Set exercise: Reproduce every row below, replacing each occurrence of "checkbox" with "check box" and leaving everything else unchanged.
-------
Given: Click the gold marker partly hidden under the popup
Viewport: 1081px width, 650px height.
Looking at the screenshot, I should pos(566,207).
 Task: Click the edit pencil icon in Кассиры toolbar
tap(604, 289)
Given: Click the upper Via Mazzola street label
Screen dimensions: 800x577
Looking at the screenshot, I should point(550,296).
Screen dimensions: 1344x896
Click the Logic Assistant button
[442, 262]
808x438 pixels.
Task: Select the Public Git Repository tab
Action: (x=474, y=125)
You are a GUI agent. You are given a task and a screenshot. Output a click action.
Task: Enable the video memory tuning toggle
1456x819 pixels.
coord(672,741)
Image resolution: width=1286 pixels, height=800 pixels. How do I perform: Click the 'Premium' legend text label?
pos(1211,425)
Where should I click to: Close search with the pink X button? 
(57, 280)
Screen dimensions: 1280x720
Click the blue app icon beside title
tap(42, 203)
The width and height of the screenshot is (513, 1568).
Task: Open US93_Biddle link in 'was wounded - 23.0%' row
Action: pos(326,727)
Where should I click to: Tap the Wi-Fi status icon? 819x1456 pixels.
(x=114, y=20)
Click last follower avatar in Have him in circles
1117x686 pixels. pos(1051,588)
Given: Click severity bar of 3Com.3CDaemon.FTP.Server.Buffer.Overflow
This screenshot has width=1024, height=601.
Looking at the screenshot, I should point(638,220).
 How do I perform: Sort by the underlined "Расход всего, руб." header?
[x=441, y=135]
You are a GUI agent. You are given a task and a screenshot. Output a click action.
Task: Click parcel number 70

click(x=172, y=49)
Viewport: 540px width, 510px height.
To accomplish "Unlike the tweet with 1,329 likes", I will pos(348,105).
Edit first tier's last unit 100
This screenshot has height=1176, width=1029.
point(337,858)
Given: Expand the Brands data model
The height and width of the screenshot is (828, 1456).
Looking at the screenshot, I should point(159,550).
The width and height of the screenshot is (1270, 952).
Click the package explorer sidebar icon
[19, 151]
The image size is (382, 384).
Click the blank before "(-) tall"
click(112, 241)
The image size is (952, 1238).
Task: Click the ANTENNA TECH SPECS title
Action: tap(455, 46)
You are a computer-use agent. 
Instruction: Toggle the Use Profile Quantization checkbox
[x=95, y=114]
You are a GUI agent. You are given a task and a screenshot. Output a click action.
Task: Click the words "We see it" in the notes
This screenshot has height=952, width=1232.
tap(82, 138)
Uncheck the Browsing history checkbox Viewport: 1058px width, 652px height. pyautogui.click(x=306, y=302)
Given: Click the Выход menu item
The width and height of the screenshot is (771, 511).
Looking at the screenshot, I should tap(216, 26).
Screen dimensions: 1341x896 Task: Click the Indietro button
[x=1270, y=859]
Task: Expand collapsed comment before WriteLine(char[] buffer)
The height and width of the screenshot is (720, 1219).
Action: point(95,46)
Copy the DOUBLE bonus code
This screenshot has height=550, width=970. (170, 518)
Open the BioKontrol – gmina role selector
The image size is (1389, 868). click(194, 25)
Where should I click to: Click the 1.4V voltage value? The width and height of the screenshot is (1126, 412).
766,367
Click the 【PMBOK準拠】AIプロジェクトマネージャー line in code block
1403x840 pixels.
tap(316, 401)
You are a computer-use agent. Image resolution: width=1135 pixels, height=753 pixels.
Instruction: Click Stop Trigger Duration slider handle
-------
Output of the task:
Given: Click the gold marker partly hidden under the popup
Viewport: 1081px width, 650px height.
Looking at the screenshot, I should pos(566,207).
 Task: Click the edit pencil icon in Кассиры toolbar
tap(604, 289)
Given: Click the upper Via Mazzola street label
Screen dimensions: 800x577
Looking at the screenshot, I should point(550,296).
Screen dimensions: 1344x896
Click the Logic Assistant button
[442, 262]
808x438 pixels.
Task: Select the Public Git Repository tab
Action: (x=474, y=125)
You are a GUI agent. You are given a task and a screenshot. Output a click action.
Task: Enable the video memory tuning toggle
1456x819 pixels.
coord(672,741)
Image resolution: width=1286 pixels, height=800 pixels. How do I perform: Click the 'Premium' legend text label?
pos(1211,425)
Where should I click to: Close search with the pink X button? 
(57, 280)
Screen dimensions: 1280x720
Click the blue app icon beside title
tap(42, 203)
The width and height of the screenshot is (513, 1568).
Task: Open US93_Biddle link in 'was wounded - 23.0%' row
Action: pos(326,727)
Where should I click to: Tap the Wi-Fi status icon? 819x1456 pixels.
(x=114, y=20)
Click last follower avatar in Have him in circles
1117x686 pixels. pos(1051,588)
Given: Click severity bar of 3Com.3CDaemon.FTP.Server.Buffer.Overflow
This screenshot has width=1024, height=601.
Looking at the screenshot, I should point(638,220).
 How do I perform: Sort by the underlined "Расход всего, руб." header?
[x=441, y=135]
You are a GUI agent. You are given a task and a screenshot. Output a click action.
Task: Click parcel number 70

click(x=172, y=49)
Viewport: 540px width, 510px height.
To accomplish "Unlike the tweet with 1,329 likes", I will pos(348,105).
Edit first tier's last unit 100
This screenshot has height=1176, width=1029.
point(337,858)
Given: Expand the Brands data model
The height and width of the screenshot is (828, 1456).
Looking at the screenshot, I should point(159,550).
The width and height of the screenshot is (1270, 952).
Click the package explorer sidebar icon
[19, 151]
The image size is (382, 384).
Click the blank before "(-) tall"
click(112, 241)
The image size is (952, 1238).
Task: Click the ANTENNA TECH SPECS title
Action: tap(455, 46)
You are a computer-use agent. 
Instruction: Toggle the Use Profile Quantization check box
[x=95, y=114]
You are a GUI agent. You are given a task and a screenshot. Output a click action.
Task: Click the words "We see it" in the notes
This screenshot has height=952, width=1232.
tap(82, 138)
Uncheck the Browsing history check box Viewport: 1058px width, 652px height. pyautogui.click(x=306, y=302)
Given: Click the Выход menu item
The width and height of the screenshot is (771, 511).
Looking at the screenshot, I should tap(216, 26).
Screen dimensions: 1341x896 Task: Click the Indietro button
[x=1270, y=859]
Task: Expand collapsed comment before WriteLine(char[] buffer)
The height and width of the screenshot is (720, 1219).
Action: point(95,46)
Copy the DOUBLE bonus code
This screenshot has height=550, width=970. (170, 518)
Open the BioKontrol – gmina role selector
The image size is (1389, 868). click(194, 25)
Where should I click to: Click the 1.4V voltage value? The width and height of the screenshot is (1126, 412).
766,367
Click the 【PMBOK準拠】AIプロジェクトマネージャー line in code block
1403x840 pixels.
tap(316, 401)
You are a computer-use agent. Image resolution: width=1135 pixels, height=753 pixels.
Instruction: Click Stop Trigger Duration slider handle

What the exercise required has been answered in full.